── Materials provided

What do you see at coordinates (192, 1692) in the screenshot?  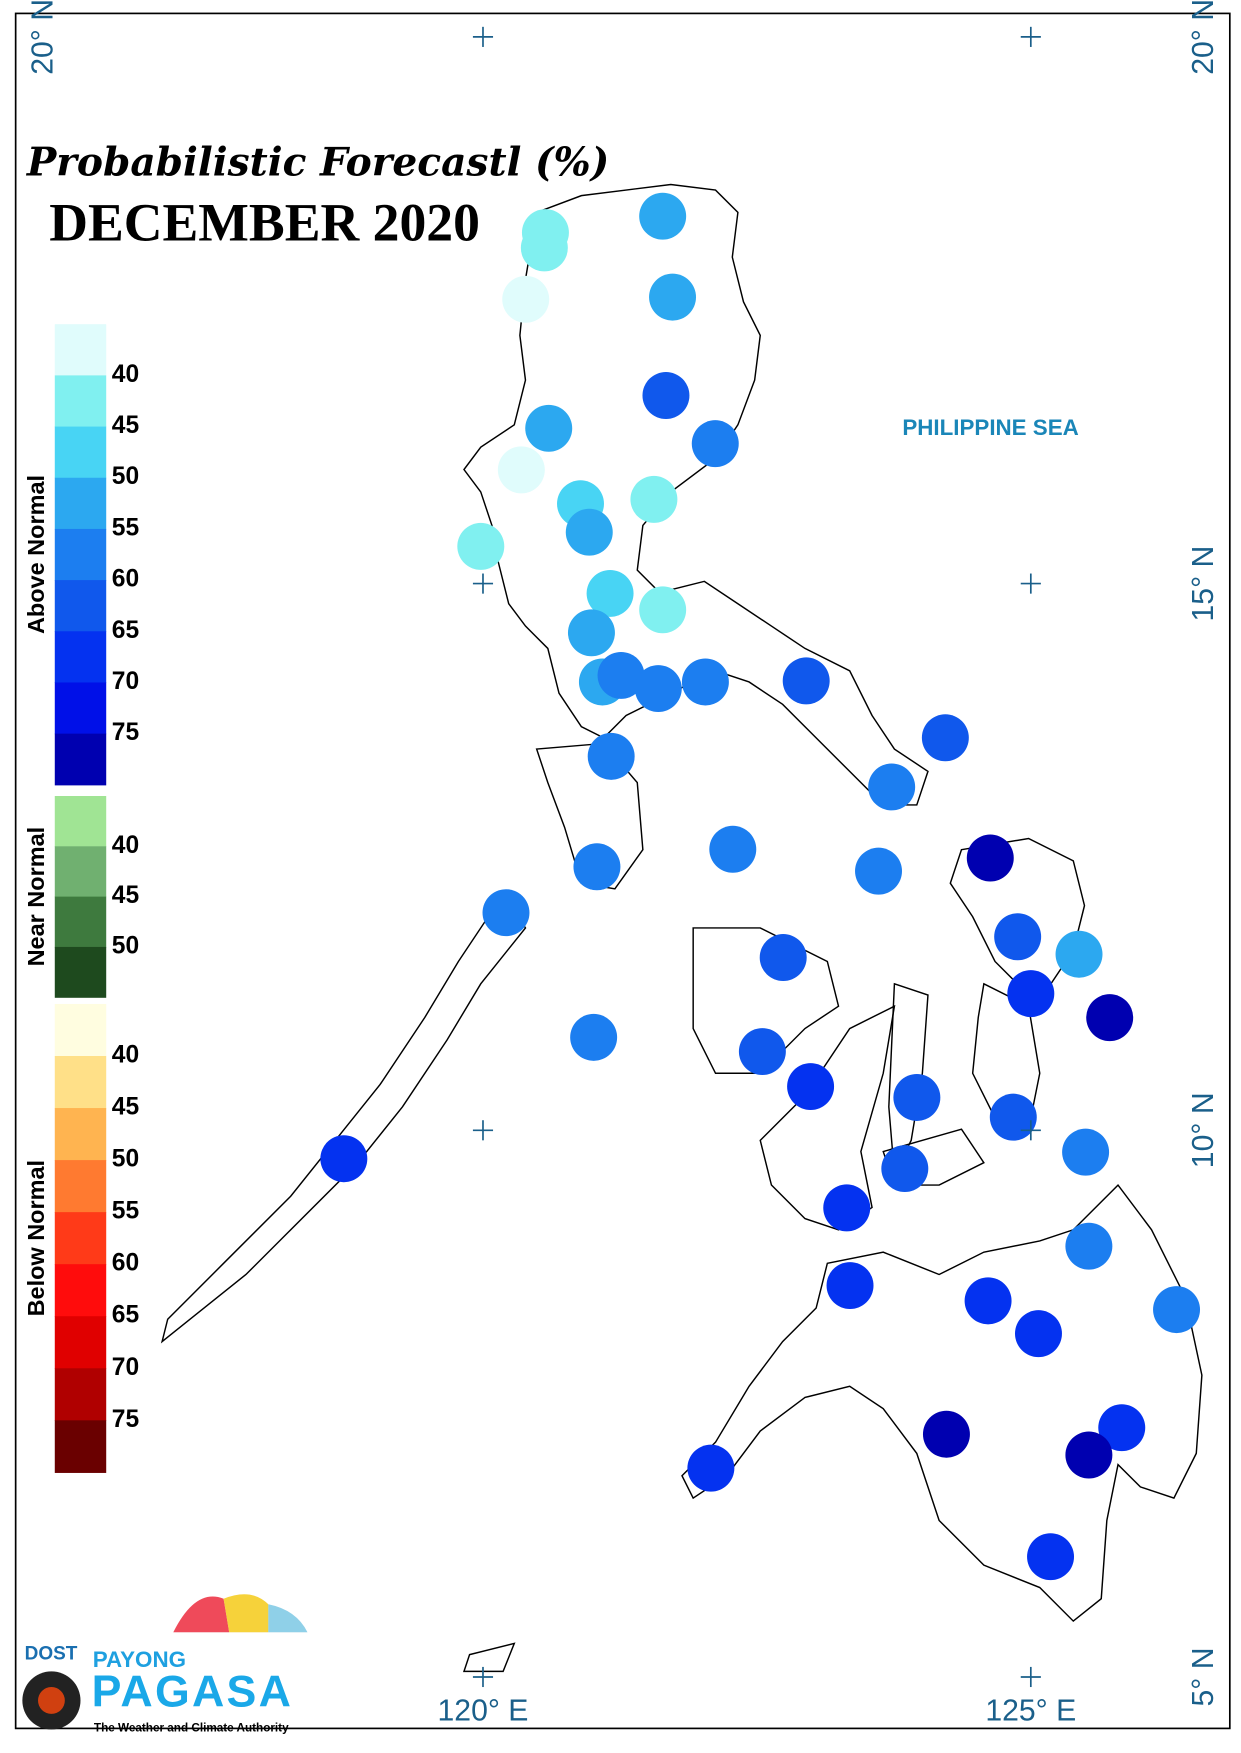 I see `logo-brand: PAGASA` at bounding box center [192, 1692].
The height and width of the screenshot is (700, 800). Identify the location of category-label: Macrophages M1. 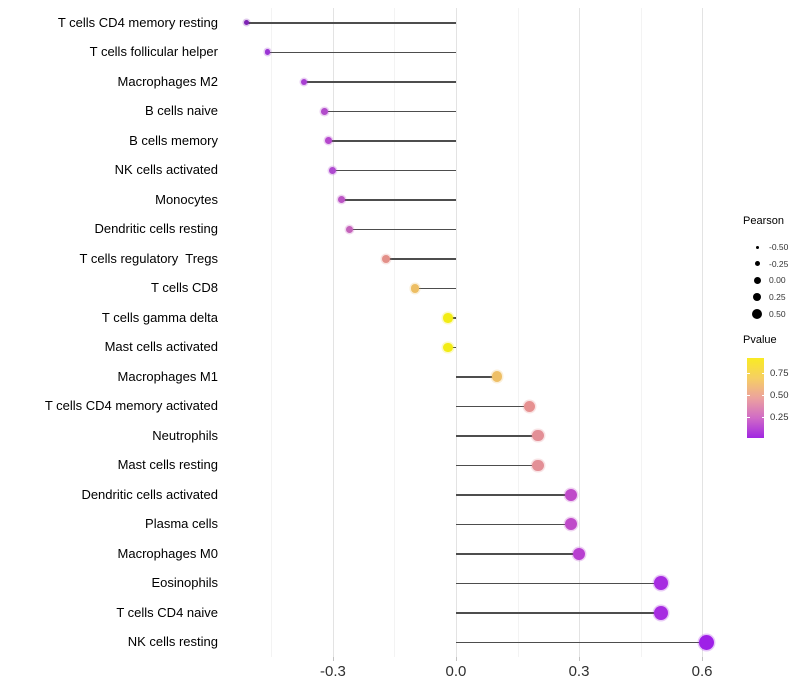
(168, 376).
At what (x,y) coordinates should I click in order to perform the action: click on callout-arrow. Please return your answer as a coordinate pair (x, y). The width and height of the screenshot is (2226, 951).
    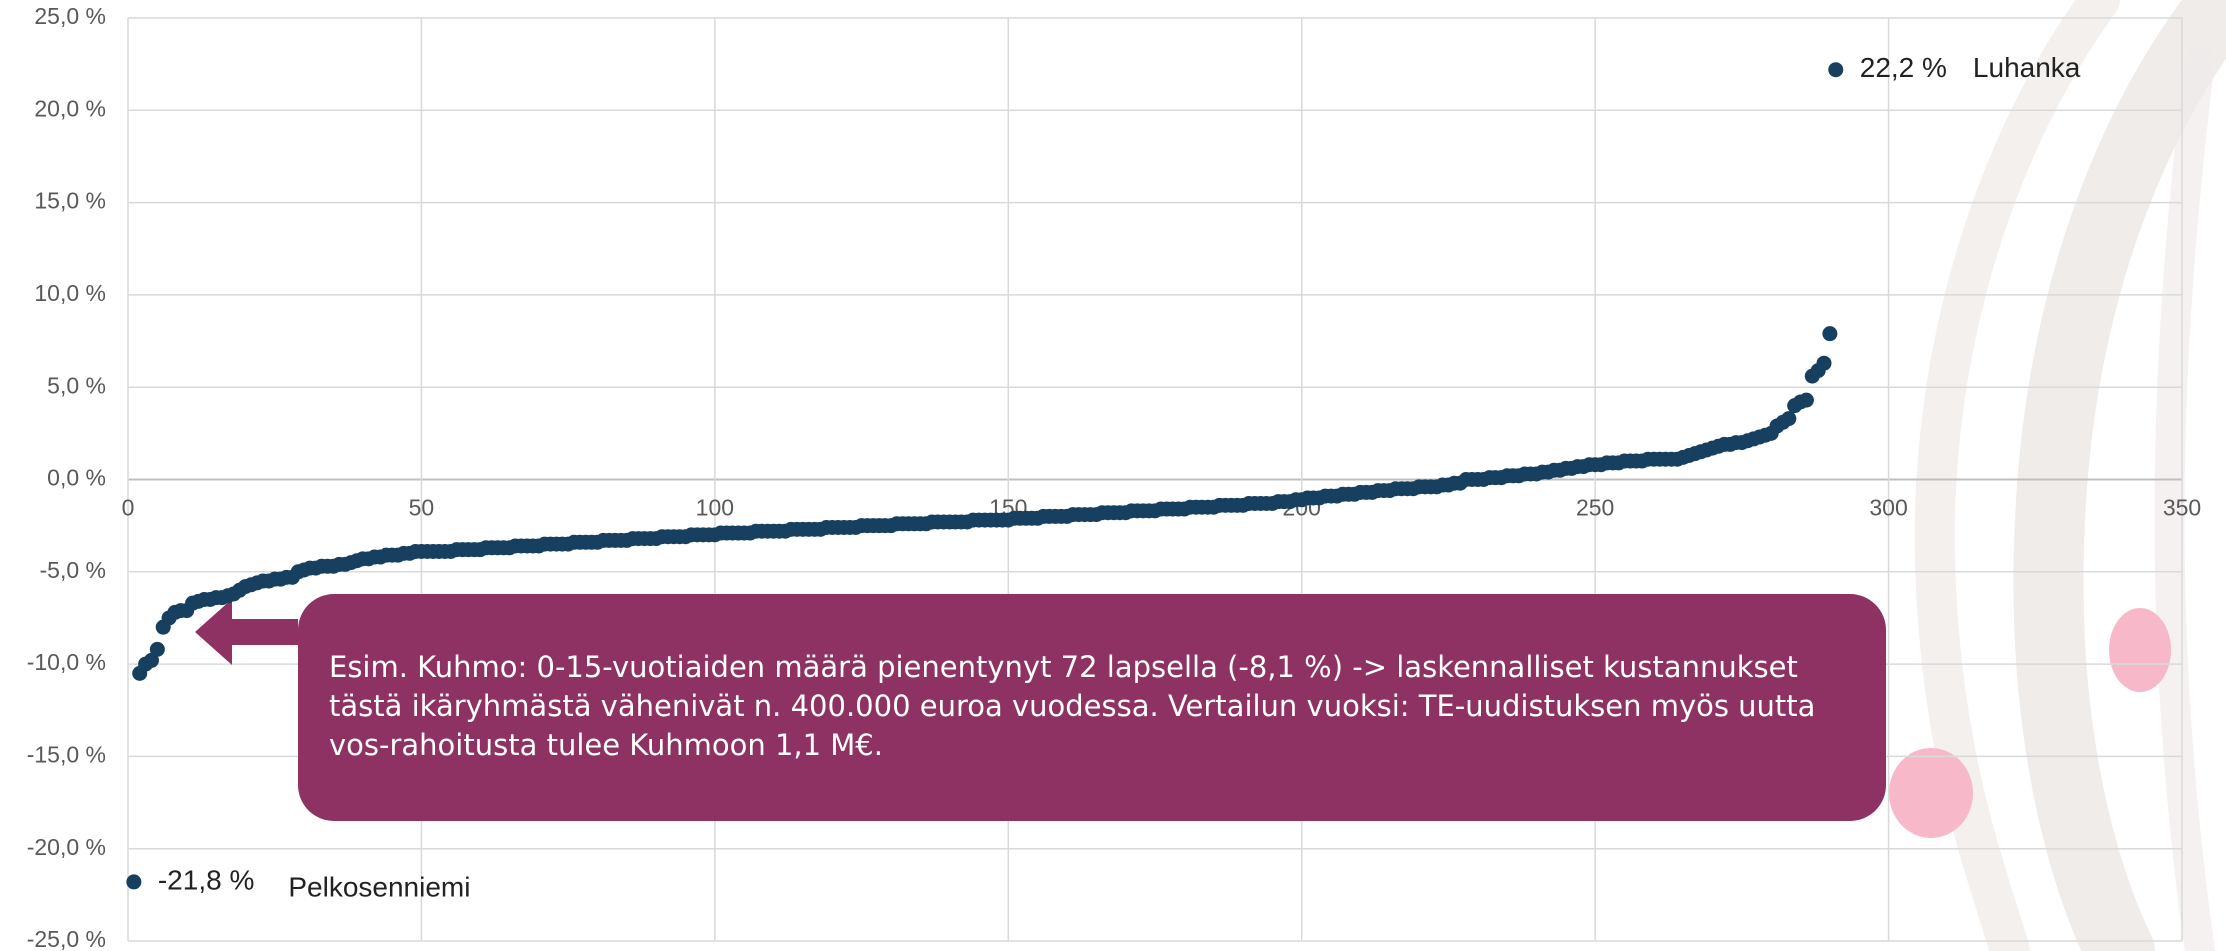
    Looking at the image, I should click on (246, 632).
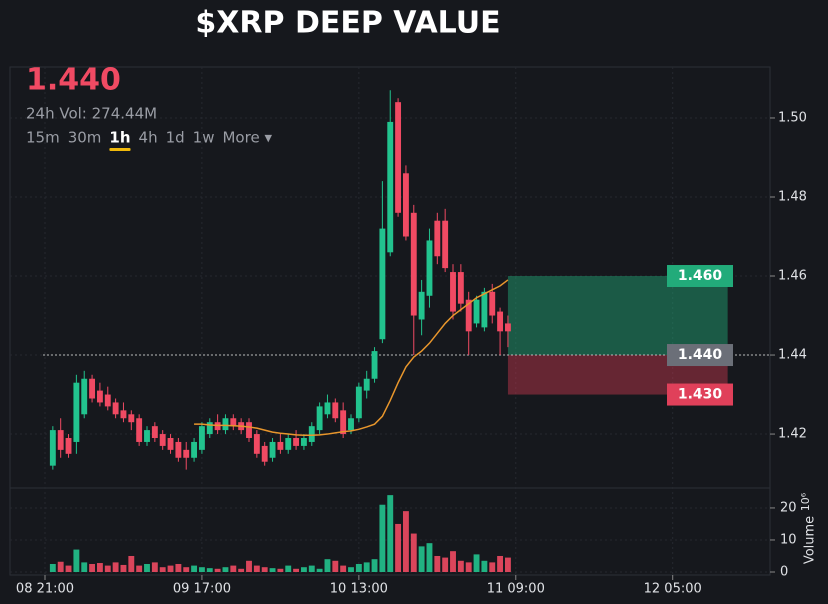 Image resolution: width=828 pixels, height=604 pixels. What do you see at coordinates (204, 138) in the screenshot?
I see `timeframe-button: 1w` at bounding box center [204, 138].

────

#### [Exercise]
Could you copy the lines word for word, starting at the line that contains "At what (x,y)" and continuing through the final line? Leave the pictures out of your copy.

#### [Reply]
At what (x,y) coordinates should I click in order to perform the action: click on callout-arrow. Please return your answer as a coordinate pair (x, y). The width and height of the screenshot is (2226, 951).
    Looking at the image, I should click on (246, 632).
 Image resolution: width=828 pixels, height=604 pixels. What do you see at coordinates (204, 138) in the screenshot?
I see `timeframe-button: 1w` at bounding box center [204, 138].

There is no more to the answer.